Five Themes for 2009: The Final Reckoning
When all is said and done, perhaps the best thing that will be said of 2009 is that it only lasted a year.
Ye gods, it's finally almost over. If there's one thing I got right about 2009 it was this: "When all is said and done, perhaps the best thing that will be said of 2009 is that it only lasted a year."
That alone deserves high marks because, at the time, few believed 2009 could possibly be as bad as the horror show that unfolded in 2008, let alone worse. But there it is. Not only was it worse, but here we are, only hours away from the purported end to the thing, and it feels weirdly incomplete; like a grim medical procedure gone wrong that will require several more procedures just to dial it back down to the original pain.
The numbers alone don't hardly do the thing justice, but they come close:
- Unemployment Rate: 10%
- Number of Metropolitan Areas where unemployment is higher than a year ago: 372
- Number of Metropolitan Areas tracked by the Bureau of Labor Statistics: 372
- Total consumer bankruptcy filings through November 2009: 1,300,000
- Total consumer bankruptcy filings in 2008: 1,095,344
- Homes currently in foreclosure: more than 1,000,000
- Home Home Equity Loans and lines of credit extended through third quarter, 2009: $40 billion
- Home Home Equity Loans and lines of credit extended in 2006: $430 billion
- Profits earned by Wall Street firms collectively through third quarter 2009: $49.7 billion
- Amount lost by Wall Street firms collectively in 2008: $42.6 billion
- Total corporate profits, third quarter 2009: $132.4 billion
- Financial services profits, third quarter 2009: $82.8 billion
- Goldman Sachs earnings, 2008: $2.8 billion
- Goldman Sachs taxes paid, 2008: $14 million
- Wall Street Bonuses 2009(1): $149 billion
- Wall Street Bonuses 2008: $140 billion
- Total Lobbying spending 2009: $3.33 billion*
- Lobbying spending by finance industry to influence regulatory reform: more than $300 million
- Finance industry lobbyists per member of Congress: 5
- Federal government share of GDP 2009: 26%
- Federal government share of GDP 2000: 18.4%
- Size of Federal Reserve balance sheet: $2.2 trillion
*Expected. The record, set in 2008, was $3.30 billion.
(1) Six largest banks: Citigroup (C), Bank of America (BAC), JPMorgan (JPM), Goldman Sachs (GS), Wells Fargo (WFC), Morgan Stanley (MS).
Yes, at least it lasted only a year.
But enough of that, let's get to the Five Themes for 2009 report card.
1. The Point of Recognition
"If there is one theme that stands above all else in 2009, it will be this: The despair that unfolds as the point of recognition emphasizes the "de-" in deflation. The fat is in the fire."
Sure, when you scan through the numbers posted above, it's hard to get much of a sense of optimism (unless you work at one of the big six banks), but this isn't how it feels at THE point of recognition.
Think of it this way:
"In my hour of darkness, in my time of need, O Lord grant me vision, O Lord grant me speed."

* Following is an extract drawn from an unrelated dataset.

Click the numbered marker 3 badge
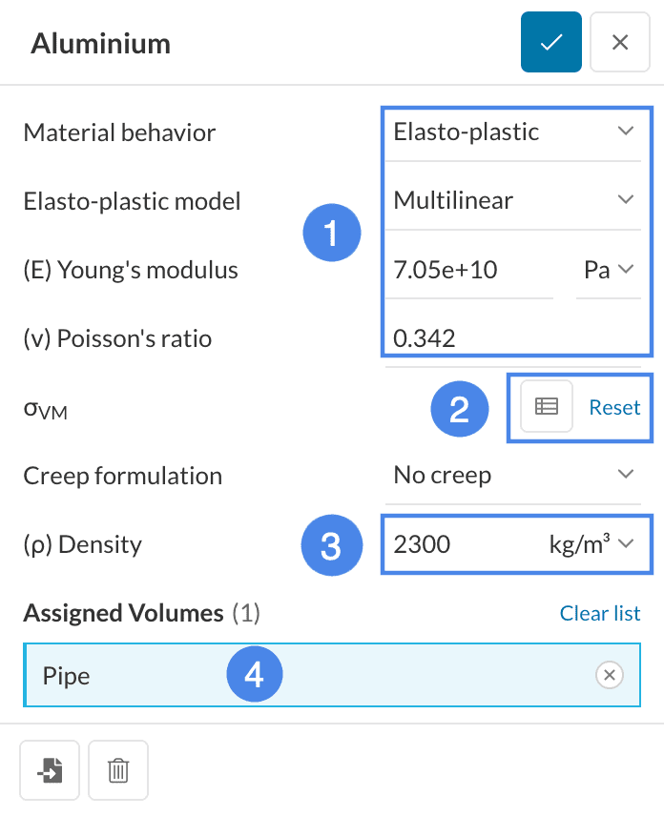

- Gram Parsons & Emmylou Harris, "In My Hour of Darkness"
It's a warm summer night and you're driving a 1976 Cadillac Sedan De Ville, alone, on a dark interstate highway, halfway between towns and just past the decent side of midnight.

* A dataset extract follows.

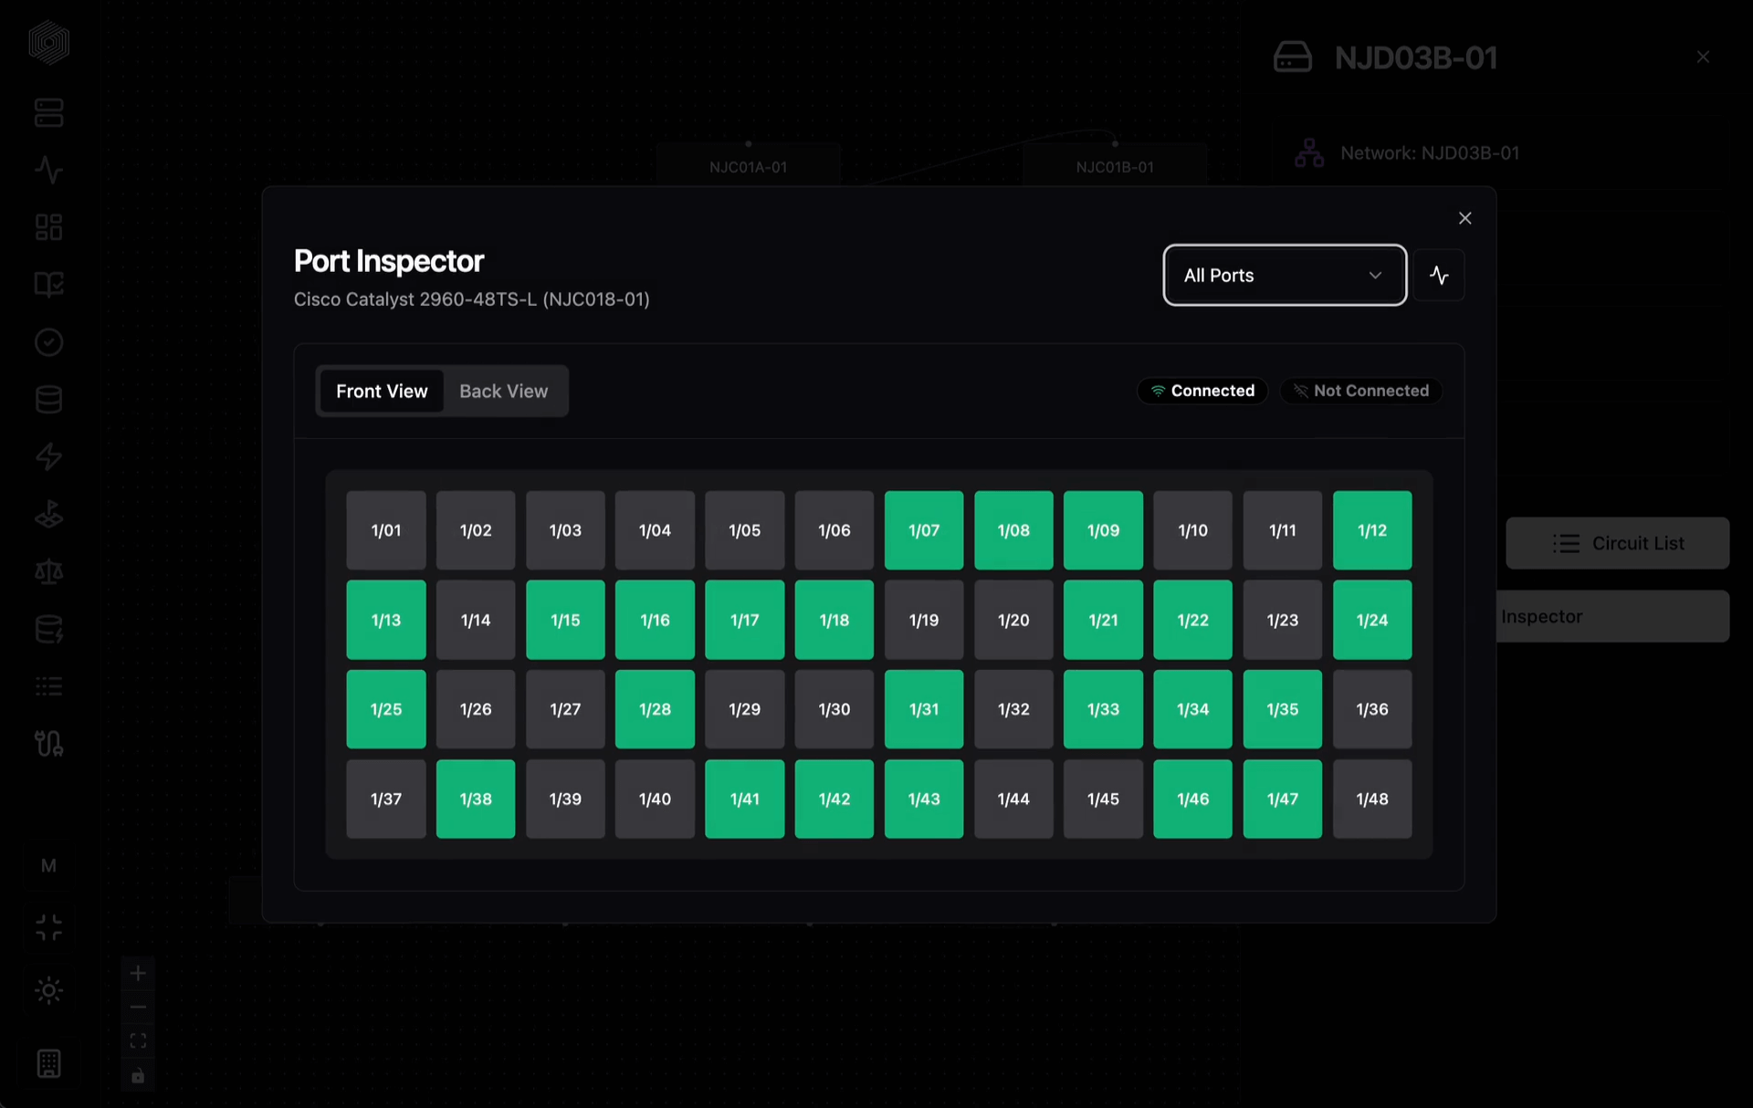The height and width of the screenshot is (1108, 1753).
Task: Toggle the Connected legend filter
Action: pyautogui.click(x=1202, y=391)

The windows are down and the car stereo is on, but not too loud, the warm breeze whipping around through the wide open, sprawling car interior and mixing with an old Brewer & Shipley tune: "One toke over the line, Sweet Jesus, one toke over the line. Sitting downtown in a railway station, one toke over the...," twelve-point mule deer slumped sideways across your shattered windshield, the entire weight of your body pressing the brake pedal to the floor, the interior of the car filling with the smell of burning rubber tossed with the hideous, sickly sweet smell of radiator fluid.
There's really no accurate way to describe the sound a vintage, American luxury automobile makes when it hits a 250-pound mammal at 75 miles pe hour, but so what? The point -- the point of recognition -- is that split-second prior to impact when the dumb beast's eyes meet your own, and the electricity of the moment jangles up the spine and registers in your brain as absolute, in-the-moment truth and clarity.
For some of us, that feeling -- the moment where speed and vision meet just before the point of recognition -- is pure, king-high living. And once we get a taste of it we'll waste a lifetime trying to recreate it.